* **Yang Diminta**
Tulis ulang baris-baris dari daftar di bawah tanpa mengubah apa pun, mulai dari baris yang memuat "has width=412, height=236." sampai baris yang memuat "pyautogui.click(x=134, y=329)". Kedua baris itu ikut ditulis.

* **Bahan yang Diberikan**
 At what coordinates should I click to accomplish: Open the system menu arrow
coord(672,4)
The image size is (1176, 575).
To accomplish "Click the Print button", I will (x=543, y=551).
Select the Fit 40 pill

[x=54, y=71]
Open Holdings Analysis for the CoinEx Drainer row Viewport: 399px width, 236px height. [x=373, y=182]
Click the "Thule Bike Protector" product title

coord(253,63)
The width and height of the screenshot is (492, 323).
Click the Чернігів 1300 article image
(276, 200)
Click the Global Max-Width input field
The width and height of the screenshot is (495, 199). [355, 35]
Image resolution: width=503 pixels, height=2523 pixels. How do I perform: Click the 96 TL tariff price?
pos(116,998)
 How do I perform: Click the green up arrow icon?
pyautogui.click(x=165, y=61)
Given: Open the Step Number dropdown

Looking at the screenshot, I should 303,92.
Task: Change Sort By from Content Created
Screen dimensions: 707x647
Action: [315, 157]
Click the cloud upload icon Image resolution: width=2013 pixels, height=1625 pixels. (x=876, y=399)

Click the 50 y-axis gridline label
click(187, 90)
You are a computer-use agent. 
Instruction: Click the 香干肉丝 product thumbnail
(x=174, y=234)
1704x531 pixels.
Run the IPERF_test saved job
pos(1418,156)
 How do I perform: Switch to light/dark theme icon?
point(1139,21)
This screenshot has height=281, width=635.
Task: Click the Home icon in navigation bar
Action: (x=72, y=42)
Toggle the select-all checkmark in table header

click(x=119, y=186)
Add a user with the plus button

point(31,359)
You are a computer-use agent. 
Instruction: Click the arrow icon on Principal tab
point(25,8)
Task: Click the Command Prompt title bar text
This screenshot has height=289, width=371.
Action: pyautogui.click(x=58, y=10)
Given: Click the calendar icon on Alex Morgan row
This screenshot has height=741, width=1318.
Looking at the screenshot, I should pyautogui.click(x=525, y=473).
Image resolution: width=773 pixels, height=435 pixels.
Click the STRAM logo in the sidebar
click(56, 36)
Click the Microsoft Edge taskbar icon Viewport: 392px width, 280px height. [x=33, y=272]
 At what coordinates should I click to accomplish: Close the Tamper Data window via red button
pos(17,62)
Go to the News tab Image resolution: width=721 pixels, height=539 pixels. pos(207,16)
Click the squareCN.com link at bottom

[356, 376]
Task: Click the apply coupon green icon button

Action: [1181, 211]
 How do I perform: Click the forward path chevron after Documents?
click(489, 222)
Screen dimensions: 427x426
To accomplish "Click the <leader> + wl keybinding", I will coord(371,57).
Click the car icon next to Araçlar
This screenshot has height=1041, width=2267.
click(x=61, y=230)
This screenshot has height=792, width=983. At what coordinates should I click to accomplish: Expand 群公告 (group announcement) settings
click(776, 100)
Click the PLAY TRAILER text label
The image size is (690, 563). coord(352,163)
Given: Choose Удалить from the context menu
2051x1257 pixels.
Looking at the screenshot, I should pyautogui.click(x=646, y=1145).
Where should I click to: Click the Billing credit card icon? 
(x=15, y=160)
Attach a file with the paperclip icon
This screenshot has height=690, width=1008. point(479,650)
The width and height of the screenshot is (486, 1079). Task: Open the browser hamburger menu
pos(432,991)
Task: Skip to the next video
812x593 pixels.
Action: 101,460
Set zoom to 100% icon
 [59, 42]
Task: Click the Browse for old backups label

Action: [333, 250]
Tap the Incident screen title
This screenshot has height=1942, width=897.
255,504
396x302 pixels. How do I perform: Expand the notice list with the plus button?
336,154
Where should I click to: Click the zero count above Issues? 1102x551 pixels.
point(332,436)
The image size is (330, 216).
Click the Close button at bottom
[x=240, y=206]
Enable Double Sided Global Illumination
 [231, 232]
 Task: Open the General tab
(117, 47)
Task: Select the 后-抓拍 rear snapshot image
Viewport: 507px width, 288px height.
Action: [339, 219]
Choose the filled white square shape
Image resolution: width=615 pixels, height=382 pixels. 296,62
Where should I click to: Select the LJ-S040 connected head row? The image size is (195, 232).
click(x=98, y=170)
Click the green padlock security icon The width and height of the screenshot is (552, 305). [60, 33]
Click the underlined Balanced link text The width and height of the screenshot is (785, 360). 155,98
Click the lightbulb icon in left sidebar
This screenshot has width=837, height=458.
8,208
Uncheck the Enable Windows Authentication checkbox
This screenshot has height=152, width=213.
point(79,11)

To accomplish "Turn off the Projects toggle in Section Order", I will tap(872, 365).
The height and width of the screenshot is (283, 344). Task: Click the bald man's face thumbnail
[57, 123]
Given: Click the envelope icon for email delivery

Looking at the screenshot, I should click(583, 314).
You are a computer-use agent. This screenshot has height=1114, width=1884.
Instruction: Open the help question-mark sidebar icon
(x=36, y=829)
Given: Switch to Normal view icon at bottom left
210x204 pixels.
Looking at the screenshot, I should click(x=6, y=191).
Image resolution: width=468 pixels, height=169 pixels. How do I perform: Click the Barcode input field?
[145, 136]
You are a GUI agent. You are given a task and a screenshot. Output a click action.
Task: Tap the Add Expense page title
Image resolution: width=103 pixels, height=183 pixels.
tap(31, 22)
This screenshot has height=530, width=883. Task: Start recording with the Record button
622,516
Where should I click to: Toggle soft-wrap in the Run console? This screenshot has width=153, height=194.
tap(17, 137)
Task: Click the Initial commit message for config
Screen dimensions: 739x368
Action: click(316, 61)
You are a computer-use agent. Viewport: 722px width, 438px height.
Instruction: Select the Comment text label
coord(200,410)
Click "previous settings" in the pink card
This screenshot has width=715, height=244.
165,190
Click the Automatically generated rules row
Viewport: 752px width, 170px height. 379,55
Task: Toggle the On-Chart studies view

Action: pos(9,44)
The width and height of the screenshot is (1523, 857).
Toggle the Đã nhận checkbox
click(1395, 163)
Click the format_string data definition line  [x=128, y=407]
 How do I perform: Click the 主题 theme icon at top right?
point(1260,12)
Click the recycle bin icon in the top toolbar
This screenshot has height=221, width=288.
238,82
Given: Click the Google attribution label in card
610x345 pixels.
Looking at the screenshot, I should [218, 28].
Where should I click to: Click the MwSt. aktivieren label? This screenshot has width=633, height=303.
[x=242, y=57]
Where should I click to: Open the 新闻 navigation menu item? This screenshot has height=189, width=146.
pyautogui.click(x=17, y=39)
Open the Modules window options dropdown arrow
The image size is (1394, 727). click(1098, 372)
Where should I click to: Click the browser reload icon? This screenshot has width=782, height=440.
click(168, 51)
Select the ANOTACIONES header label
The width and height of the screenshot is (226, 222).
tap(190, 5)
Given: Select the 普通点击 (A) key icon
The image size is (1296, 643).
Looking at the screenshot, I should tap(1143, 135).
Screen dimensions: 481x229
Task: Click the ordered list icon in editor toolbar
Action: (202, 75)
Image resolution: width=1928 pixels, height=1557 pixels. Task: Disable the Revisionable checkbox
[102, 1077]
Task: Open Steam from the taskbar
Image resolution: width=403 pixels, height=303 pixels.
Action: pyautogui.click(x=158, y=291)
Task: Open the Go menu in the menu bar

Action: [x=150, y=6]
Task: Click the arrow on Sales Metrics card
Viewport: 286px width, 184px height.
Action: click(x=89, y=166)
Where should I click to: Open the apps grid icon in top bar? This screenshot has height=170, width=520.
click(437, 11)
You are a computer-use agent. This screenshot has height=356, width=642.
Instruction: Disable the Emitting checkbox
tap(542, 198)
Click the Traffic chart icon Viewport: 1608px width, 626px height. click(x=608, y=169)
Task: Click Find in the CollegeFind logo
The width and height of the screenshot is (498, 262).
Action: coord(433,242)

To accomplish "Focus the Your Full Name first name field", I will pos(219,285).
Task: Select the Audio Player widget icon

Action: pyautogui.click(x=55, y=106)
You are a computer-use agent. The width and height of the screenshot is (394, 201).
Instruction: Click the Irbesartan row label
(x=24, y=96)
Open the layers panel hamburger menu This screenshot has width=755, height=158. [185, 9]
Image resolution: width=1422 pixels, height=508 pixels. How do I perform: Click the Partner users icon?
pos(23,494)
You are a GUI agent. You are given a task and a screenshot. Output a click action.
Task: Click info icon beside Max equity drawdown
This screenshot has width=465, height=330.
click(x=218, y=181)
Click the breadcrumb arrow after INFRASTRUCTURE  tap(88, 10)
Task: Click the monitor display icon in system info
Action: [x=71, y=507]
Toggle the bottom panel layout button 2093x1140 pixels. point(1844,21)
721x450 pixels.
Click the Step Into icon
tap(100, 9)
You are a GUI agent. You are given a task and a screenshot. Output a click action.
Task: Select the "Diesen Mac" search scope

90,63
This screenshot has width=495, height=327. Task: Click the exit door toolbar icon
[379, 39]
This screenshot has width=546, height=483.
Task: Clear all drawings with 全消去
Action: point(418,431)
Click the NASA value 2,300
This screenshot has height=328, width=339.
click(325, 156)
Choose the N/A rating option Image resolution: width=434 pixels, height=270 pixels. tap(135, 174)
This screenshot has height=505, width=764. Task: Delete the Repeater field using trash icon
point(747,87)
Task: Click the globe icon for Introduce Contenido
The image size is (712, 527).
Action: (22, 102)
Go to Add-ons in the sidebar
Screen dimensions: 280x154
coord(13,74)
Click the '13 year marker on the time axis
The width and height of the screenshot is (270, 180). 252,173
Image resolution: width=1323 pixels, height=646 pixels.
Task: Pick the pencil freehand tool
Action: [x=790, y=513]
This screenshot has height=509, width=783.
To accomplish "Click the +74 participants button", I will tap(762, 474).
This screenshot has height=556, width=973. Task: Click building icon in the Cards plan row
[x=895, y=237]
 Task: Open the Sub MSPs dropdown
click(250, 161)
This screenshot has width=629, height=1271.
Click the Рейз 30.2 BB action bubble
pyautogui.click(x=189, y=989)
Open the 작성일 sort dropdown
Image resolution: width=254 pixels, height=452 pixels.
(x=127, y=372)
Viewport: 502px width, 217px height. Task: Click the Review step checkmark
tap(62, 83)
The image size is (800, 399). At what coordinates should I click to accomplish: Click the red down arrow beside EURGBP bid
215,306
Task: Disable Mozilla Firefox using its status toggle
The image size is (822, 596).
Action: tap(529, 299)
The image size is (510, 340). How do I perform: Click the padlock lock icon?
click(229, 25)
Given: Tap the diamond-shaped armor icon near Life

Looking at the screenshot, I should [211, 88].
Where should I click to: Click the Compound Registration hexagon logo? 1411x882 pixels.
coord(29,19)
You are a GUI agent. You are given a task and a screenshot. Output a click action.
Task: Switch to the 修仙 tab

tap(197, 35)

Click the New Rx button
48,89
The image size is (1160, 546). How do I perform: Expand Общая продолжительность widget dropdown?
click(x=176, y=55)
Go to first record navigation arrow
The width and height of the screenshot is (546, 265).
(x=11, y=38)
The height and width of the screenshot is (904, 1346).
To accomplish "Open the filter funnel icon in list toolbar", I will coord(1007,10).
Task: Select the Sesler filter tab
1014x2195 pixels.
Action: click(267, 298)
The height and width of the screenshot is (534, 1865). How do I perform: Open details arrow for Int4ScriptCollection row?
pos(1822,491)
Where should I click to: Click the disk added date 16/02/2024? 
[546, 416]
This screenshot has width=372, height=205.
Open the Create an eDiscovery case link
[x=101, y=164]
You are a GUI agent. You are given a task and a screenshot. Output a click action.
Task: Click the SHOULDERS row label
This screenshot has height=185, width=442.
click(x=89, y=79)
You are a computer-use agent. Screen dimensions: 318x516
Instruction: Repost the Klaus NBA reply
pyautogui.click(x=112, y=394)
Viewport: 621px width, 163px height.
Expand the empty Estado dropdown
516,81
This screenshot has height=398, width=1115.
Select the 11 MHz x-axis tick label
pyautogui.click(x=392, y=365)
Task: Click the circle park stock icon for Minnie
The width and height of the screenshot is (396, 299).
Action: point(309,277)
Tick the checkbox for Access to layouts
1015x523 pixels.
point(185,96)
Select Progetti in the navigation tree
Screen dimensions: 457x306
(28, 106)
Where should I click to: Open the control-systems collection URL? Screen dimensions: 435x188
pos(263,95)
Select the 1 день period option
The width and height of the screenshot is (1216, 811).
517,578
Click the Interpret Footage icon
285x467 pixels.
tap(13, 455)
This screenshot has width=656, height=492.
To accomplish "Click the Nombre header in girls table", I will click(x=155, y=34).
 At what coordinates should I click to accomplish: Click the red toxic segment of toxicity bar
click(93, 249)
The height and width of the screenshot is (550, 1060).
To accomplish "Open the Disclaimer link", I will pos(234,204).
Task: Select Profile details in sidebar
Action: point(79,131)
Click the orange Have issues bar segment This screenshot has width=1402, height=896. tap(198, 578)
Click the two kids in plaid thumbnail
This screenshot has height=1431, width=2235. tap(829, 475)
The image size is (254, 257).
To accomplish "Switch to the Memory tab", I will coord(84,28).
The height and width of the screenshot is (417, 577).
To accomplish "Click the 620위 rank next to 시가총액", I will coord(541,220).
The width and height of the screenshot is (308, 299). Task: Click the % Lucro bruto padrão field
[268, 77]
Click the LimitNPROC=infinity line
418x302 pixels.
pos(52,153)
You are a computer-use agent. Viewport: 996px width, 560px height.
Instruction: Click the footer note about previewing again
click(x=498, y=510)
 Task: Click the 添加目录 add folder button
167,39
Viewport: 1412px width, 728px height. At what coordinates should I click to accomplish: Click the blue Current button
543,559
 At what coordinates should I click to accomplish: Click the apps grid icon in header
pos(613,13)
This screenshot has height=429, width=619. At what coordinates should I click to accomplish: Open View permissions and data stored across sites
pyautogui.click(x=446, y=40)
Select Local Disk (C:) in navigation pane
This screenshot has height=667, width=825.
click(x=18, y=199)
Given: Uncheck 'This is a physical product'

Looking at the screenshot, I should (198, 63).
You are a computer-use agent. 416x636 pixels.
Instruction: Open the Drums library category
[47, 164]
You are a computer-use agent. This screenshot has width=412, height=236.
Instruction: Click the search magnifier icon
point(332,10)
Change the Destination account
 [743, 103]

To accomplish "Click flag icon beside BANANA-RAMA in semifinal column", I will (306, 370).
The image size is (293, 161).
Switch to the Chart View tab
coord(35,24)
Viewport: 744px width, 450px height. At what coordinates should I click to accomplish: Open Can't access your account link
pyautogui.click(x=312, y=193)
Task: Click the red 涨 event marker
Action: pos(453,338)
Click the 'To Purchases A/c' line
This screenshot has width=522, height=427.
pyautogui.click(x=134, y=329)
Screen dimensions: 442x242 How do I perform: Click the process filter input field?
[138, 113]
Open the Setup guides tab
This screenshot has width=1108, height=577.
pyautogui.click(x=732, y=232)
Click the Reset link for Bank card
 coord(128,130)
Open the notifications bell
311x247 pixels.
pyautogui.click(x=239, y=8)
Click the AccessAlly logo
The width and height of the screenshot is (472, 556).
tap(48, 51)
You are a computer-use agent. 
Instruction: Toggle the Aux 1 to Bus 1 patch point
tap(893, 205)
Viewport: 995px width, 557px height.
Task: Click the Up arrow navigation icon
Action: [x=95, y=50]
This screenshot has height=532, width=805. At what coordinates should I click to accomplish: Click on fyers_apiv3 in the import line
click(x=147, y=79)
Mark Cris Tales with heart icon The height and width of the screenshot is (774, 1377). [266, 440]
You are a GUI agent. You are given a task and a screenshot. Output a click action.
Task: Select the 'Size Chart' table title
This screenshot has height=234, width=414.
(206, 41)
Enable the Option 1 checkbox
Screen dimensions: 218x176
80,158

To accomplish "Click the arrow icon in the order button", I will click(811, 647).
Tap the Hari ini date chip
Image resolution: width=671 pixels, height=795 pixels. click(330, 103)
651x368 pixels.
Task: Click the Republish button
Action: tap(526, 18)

* **Cara Penyelesaian**
You are a computer-use agent. This screenshot has width=412, height=236.
Instruction: Click the search magnifier icon
point(332,10)
Change the Destination account
 [743, 103]

To accomplish "Click flag icon beside BANANA-RAMA in semifinal column", I will (306, 370).
The image size is (293, 161).
Switch to the Chart View tab
coord(35,24)
Viewport: 744px width, 450px height. At what coordinates should I click to accomplish: Open Can't access your account link
pyautogui.click(x=312, y=193)
Task: Click the red 涨 event marker
Action: pos(453,338)
Click the 'To Purchases A/c' line
This screenshot has width=522, height=427.
pyautogui.click(x=134, y=329)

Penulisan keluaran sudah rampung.